I do not use the bowl.as I have the drip pan and will not use coal in that area. I use it to soak wood if I need to.
I left the hole and round damper, when I wash it water drain I guess.
am going to remove the two arms for the pan.
the next thing I will do (and that will wensday)
is work on the fire bx. cut the bottom out and lower the sides by adding more metal. and have it so a piece of plate steele slides under on the bottom to hold ash in there and not let air in. but on each side of the new larger depth fire box I will  cut and make a dampening vent. I think that will help a whole bunch.
will keep you black dogs informed..thank you for your time..Good q to come..for sure..


----------



## coyote (May 29, 2008)

well yesterday morning after I got off work.

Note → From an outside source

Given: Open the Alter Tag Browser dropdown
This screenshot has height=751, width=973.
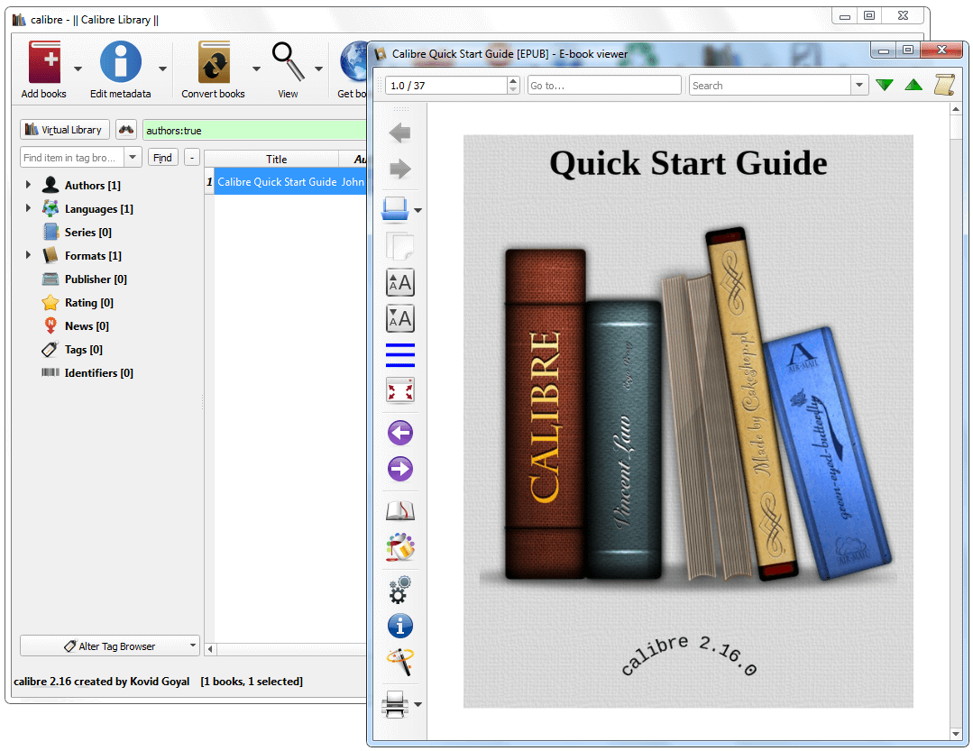Looking at the screenshot, I should coord(109,646).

I took el bomba de huma to the welder for fire box mods.. I hope it turns out for the best.
as stated in earlier post, going to cut out the floor in the fire box and lower from the fire grates down 7 inches.(whole new bottom to the thing) install a sliding plate on the bottom to ease ash removel and have vents installed on all 4 side of the lowered ash box..should make for better air flow. but I think more importently keeping a uniform temp. will keep you landmann folks up dated..


----------



## starsfaninco (May 30, 2008)

Hey Coyote, get some pics of the mods if you can.  I'd be pretty interested in how it turns out.  I'm just a geek that way :)

KE


----------



## coyote (Jun 4, 2008)

I picked up the landmann from the welder yesterday afternoon.

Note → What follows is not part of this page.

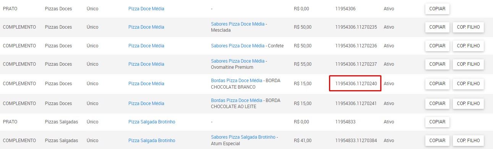Open Pizza Doce Média link in the Ovomaltine Premium row

coord(146,64)
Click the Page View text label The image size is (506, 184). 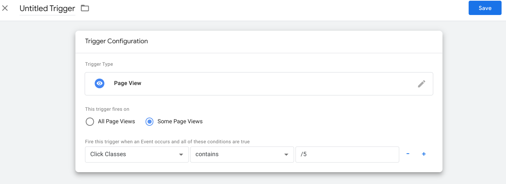pos(128,83)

several mods made. if ya have a landmann you will understand. the handle on the fire box to open the door to it..have you ever gotten a ding in your hand from the pointed end cap?? not know more..I had that thing cut off at a good deep angle. welded shut. and with some files and a grinder it is rounded and smooth as a super models butt. no more dings in the hand.

he did a great job lowering the fire bx ash pan. and put a vent on all 4 sides. and the bottom is made to slide out.way cool, makes cleaning the ashes up easy as greasy pork chops.

after cleaning her up, getting all the grinding dust off her ect. I used some cowboy lump, peacan,cherry,apple and mesquite wood to season her. seems to work better.I was getting warmer steadier temps shooting for a steady 240 temp. It will take some getting used to. If I can keep her in the 220 t0 240 range for 85% of the smoke I guess I will be doing good.
and I have to remember it is not like a stove and just turning a knob I get immediate results.  take a little while to get the temp up are down.

I will try and get some pics posted soon.


----------



## coyote (Jul 9, 2008)

well I thought I was done with mods, Untill I filled the smoking area with meat on the 4th of july. the meat closest to the fire box was getting to much heat and had to start moving meat around. although the temp was staying in the 220 -240 range for most of the smoke. soooo,what to do about it???
I also believe the charcoal box is a good thing, am going to make one out of expanded metal. I think it will be a huge help in many ways.

Is a baffle going to help?? any one with an Idea how to prevent the heat from going up on to the meat in the closest area to the the fire box have an idea?? thank you..


----------



## coyote (Jul 12, 2008)

Had a friend come by yesterday that is an ole time smoker..
he showed me an easy way to keep the cooking / smoking  chamber  at an even temp, and stop the meat next to the fire bx from cooking to fast or even having to move the meat around during the smoke.

took a steel plate 1/8" thick, measure from the cooking grids rest from back to front (that measurement taken from the inside edge.) now measure from the bottom of the cooking area to 1" above the cooking grid. on your cooking grids you have a metal round piece of steel that runs length wise, the the other round pieces set on top running the width.you want to make a slot a couple thousands larger then the center rod so the plate will fit over it and rest on top.
the reason for the 1" higher is I made a hole in the center so I can lift it out easy. and I beveled from the center to front and rear so it would be flush with the top of the cooking grids except for the piece directly above the slot that I drilled the hole in. when you go to smoke set it in the smoker as close to the area where the smoke and heat exits to the smoking area.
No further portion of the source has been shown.